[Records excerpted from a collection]
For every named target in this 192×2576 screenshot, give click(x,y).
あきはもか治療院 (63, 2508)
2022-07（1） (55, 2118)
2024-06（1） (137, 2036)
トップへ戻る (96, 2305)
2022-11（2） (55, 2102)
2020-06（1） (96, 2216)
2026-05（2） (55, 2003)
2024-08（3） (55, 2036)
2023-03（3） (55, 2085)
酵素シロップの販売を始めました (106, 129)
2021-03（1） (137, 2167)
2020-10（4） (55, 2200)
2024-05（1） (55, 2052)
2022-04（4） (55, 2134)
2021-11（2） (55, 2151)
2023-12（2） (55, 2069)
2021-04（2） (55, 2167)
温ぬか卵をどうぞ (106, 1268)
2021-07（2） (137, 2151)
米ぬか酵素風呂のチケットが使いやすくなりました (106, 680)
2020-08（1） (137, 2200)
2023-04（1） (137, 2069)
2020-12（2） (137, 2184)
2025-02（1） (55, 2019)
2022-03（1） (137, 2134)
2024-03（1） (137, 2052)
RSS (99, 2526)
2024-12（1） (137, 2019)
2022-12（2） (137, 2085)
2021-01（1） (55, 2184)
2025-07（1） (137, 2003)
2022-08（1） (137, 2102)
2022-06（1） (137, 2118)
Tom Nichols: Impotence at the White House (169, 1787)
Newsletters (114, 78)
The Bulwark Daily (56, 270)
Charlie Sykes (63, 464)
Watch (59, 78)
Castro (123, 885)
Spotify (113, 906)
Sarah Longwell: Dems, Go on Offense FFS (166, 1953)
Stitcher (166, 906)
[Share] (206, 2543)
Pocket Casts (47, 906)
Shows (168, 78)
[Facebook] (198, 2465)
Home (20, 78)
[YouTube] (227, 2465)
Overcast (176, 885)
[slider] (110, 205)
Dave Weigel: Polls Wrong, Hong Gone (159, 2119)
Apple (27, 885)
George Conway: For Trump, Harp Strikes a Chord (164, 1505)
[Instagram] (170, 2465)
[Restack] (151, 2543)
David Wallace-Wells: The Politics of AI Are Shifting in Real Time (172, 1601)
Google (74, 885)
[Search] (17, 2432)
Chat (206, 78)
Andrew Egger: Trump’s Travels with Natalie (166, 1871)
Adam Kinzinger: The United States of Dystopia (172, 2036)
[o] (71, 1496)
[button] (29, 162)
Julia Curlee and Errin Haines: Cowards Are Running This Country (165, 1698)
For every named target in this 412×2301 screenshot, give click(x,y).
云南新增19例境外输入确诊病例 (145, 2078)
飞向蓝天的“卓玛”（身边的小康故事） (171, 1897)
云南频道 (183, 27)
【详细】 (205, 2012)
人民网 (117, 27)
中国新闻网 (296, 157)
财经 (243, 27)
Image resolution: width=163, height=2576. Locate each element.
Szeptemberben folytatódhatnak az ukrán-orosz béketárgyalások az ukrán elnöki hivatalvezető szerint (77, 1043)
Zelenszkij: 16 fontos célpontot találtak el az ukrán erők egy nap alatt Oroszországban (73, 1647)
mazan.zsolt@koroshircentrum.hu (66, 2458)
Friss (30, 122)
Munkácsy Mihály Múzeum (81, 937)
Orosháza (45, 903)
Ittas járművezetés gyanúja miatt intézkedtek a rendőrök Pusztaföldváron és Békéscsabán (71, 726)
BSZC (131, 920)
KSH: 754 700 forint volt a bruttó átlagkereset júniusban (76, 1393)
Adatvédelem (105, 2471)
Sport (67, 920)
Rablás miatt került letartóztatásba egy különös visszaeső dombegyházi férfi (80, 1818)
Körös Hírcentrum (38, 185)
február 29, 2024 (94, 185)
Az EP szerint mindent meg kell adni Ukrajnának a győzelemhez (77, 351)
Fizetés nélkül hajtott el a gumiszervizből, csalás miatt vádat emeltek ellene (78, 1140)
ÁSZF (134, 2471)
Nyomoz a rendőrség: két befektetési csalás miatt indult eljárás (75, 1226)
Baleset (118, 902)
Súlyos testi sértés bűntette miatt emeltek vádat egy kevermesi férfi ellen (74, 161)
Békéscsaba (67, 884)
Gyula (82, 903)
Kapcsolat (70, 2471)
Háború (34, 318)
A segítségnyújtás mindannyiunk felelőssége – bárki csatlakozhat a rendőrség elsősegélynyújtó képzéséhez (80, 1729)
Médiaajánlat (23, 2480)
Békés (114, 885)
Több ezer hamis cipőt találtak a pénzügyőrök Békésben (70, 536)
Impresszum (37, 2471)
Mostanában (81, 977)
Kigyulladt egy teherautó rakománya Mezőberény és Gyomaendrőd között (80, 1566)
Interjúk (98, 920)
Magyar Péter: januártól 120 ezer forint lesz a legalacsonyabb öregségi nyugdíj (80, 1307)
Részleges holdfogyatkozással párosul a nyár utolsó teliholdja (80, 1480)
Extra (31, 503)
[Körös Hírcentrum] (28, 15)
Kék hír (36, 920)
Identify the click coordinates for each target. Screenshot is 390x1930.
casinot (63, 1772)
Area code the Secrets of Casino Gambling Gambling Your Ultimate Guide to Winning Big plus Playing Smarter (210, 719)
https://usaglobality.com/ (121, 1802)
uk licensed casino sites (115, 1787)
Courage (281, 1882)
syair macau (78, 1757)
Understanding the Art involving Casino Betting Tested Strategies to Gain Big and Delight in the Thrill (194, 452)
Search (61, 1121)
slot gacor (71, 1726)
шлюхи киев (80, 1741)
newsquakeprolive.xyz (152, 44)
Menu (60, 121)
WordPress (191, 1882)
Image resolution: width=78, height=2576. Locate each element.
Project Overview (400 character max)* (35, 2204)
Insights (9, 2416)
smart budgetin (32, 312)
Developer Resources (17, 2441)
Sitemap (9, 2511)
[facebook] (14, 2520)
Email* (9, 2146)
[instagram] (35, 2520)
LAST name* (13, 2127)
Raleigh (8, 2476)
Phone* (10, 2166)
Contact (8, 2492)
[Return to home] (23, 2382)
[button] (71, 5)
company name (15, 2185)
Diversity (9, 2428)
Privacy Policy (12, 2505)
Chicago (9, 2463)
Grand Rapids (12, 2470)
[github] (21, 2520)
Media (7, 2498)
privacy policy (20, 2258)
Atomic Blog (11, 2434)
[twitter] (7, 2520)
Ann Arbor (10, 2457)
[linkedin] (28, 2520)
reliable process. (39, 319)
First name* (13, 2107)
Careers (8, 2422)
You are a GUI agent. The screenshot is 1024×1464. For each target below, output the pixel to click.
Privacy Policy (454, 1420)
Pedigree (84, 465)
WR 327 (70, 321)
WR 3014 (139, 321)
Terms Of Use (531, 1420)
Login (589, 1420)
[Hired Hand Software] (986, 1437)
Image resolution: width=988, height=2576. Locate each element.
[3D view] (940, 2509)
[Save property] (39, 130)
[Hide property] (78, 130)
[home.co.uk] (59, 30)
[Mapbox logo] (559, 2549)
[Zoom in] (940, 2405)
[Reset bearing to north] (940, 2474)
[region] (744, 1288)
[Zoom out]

* [TASK PROMPT]: What you return must match the records exactly, down to the last line.

* [COMPLETED TASK]:
For every named target in this 192×2576 screenshot, give click(x,y).
あきはもか治療院 (63, 2508)
2022-07（1） (55, 2118)
2024-06（1） (137, 2036)
トップへ戻る (96, 2305)
2022-11（2） (55, 2102)
2020-06（1） (96, 2216)
2026-05（2） (55, 2003)
2024-08（3） (55, 2036)
2023-03（3） (55, 2085)
酵素シロップの販売を始めました (106, 129)
2021-03（1） (137, 2167)
2020-10（4） (55, 2200)
2024-05（1） (55, 2052)
2022-04（4） (55, 2134)
2021-11（2） (55, 2151)
2023-12（2） (55, 2069)
2021-04（2） (55, 2167)
温ぬか卵をどうぞ (106, 1268)
2021-07（2） (137, 2151)
米ぬか酵素風呂のチケットが使いやすくなりました (106, 680)
2020-08（1） (137, 2200)
2023-04（1） (137, 2069)
2020-12（2） (137, 2184)
2025-02（1） (55, 2019)
2022-03（1） (137, 2134)
2024-03（1） (137, 2052)
RSS (99, 2526)
2024-12（1） (137, 2019)
2022-12（2） (137, 2085)
2021-01（1） (55, 2184)
2025-07（1） (137, 2003)
2022-08（1） (137, 2102)
2022-06（1） (137, 2118)
Tom Nichols: Impotence at the White House (169, 1787)
Newsletters (114, 78)
The Bulwark Daily (56, 270)
Charlie Sykes (63, 464)
Watch (59, 78)
Castro (123, 885)
Spotify (113, 906)
Sarah Longwell: Dems, Go on Offense FFS (166, 1953)
Stitcher (166, 906)
[Share] (206, 2543)
Pocket Casts (47, 906)
Shows (168, 78)
[Facebook] (198, 2465)
Home (20, 78)
[YouTube] (227, 2465)
Overcast (176, 885)
[slider] (110, 205)
Dave Weigel: Polls Wrong, Hong Gone (159, 2119)
Apple (27, 885)
George Conway: For Trump, Harp Strikes a Chord (164, 1505)
[Instagram] (170, 2465)
[Restack] (151, 2543)
David Wallace-Wells: The Politics of AI Are Shifting in Real Time (172, 1601)
Google (74, 885)
[Search] (17, 2432)
Chat (206, 78)
Andrew Egger: Trump’s Travels with Natalie (166, 1871)
Adam Kinzinger: The United States of Dystopia (172, 2036)
[o] (71, 1496)
[button] (29, 162)
Julia Curlee and Errin Haines: Cowards Are Running This Country (165, 1698)
For every named target in this 412×2301 screenshot, give click(x,y).
云南新增19例境外输入确诊病例 (145, 2078)
飞向蓝天的“卓玛”（身边的小康故事） (171, 1897)
云南频道 (183, 27)
【详细】 (205, 2012)
人民网 (117, 27)
中国新闻网 (296, 157)
财经 (243, 27)
Image resolution: width=163, height=2576. Locate each element.
Szeptemberben folytatódhatnak az ukrán-orosz béketárgyalások az ukrán elnöki hivatalvezető szerint (77, 1043)
Zelenszkij: 16 fontos célpontot találtak el az ukrán erők egy nap alatt Oroszországban (73, 1647)
mazan.zsolt@koroshircentrum.hu (66, 2458)
Friss (30, 122)
Munkácsy Mihály Múzeum (81, 937)
Orosháza (45, 903)
Ittas járművezetés gyanúja miatt intézkedtek a rendőrök Pusztaföldváron és Békéscsabán (71, 726)
BSZC (131, 920)
KSH: 754 700 forint volt a bruttó átlagkereset júniusban (76, 1393)
Adatvédelem (105, 2471)
Sport (67, 920)
Rablás miatt került letartóztatásba egy különös visszaeső dombegyházi férfi (80, 1818)
Körös Hírcentrum (38, 185)
február 29, 2024 (94, 185)
Az EP szerint mindent meg kell adni Ukrajnának a győzelemhez (77, 351)
Fizetés nélkül hajtott el a gumiszervizből, csalás miatt vádat emeltek ellene (78, 1140)
ÁSZF (134, 2471)
Nyomoz a rendőrség: két befektetési csalás miatt indult eljárás (75, 1226)
Baleset (118, 902)
Súlyos testi sértés bűntette miatt emeltek vádat egy kevermesi férfi ellen (74, 161)
Békéscsaba (67, 884)
Gyula (82, 903)
Kapcsolat (70, 2471)
Háború (34, 318)
A segítségnyújtás mindannyiunk felelőssége – bárki csatlakozhat a rendőrség elsősegélynyújtó képzéséhez (80, 1729)
Médiaajánlat (23, 2480)
Békés (114, 885)
Több ezer hamis cipőt találtak a pénzügyőrök Békésben (70, 536)
Impresszum (37, 2471)
Mostanában (81, 977)
Kigyulladt egy teherautó rakománya Mezőberény és Gyomaendrőd között (80, 1566)
Interjúk (98, 920)
Magyar Péter: januártól 120 ezer forint lesz a legalacsonyabb öregségi nyugdíj (80, 1307)
Részleges holdfogyatkozással párosul a nyár utolsó teliholdja (80, 1480)
Extra (31, 503)
[Körös Hírcentrum] (28, 15)
Kék hír (36, 920)
Identify the click coordinates for each target. Screenshot is 390x1930.
casinot (63, 1772)
Area code the Secrets of Casino Gambling Gambling Your Ultimate Guide to Winning Big plus Playing Smarter (210, 719)
https://usaglobality.com/ (121, 1802)
uk licensed casino sites (115, 1787)
Courage (281, 1882)
syair macau (78, 1757)
Understanding the Art involving Casino Betting Tested Strategies to Gain Big and Delight in the Thrill (194, 452)
Search (61, 1121)
slot gacor (71, 1726)
шлюхи киев (80, 1741)
newsquakeprolive.xyz (152, 44)
Menu (60, 121)
WordPress (191, 1882)
Image resolution: width=78, height=2576. Locate each element.
Project Overview (400 character max)* (35, 2204)
Insights (9, 2416)
smart budgetin (32, 312)
Developer Resources (17, 2441)
Sitemap (9, 2511)
[facebook] (14, 2520)
Email* (9, 2146)
[instagram] (35, 2520)
LAST name* (13, 2127)
Raleigh (8, 2476)
Phone* (10, 2166)
Contact (8, 2492)
[Return to home] (23, 2382)
[button] (71, 5)
company name (15, 2185)
Diversity (9, 2428)
Privacy Policy (12, 2505)
Chicago (9, 2463)
Grand Rapids (12, 2470)
[github] (21, 2520)
Media (7, 2498)
privacy policy (20, 2258)
Atomic Blog (11, 2434)
[twitter] (7, 2520)
Ann Arbor (10, 2457)
[linkedin] (28, 2520)
reliable process. (39, 319)
First name* (13, 2107)
Careers (8, 2422)
You are a GUI agent. The screenshot is 1024×1464. For each target below, output the pixel to click.
Privacy Policy (454, 1420)
Pedigree (84, 465)
WR 327 (70, 321)
WR 3014 (139, 321)
Terms Of Use (531, 1420)
Login (589, 1420)
[Hired Hand Software] (986, 1437)
Image resolution: width=988, height=2576. Locate each element.
[3D view] (940, 2509)
[Save property] (39, 130)
[Hide property] (78, 130)
[home.co.uk] (59, 30)
[Mapbox logo] (559, 2549)
[Zoom in] (940, 2405)
[Reset bearing to north] (940, 2474)
[region] (744, 1288)
[Zoom out]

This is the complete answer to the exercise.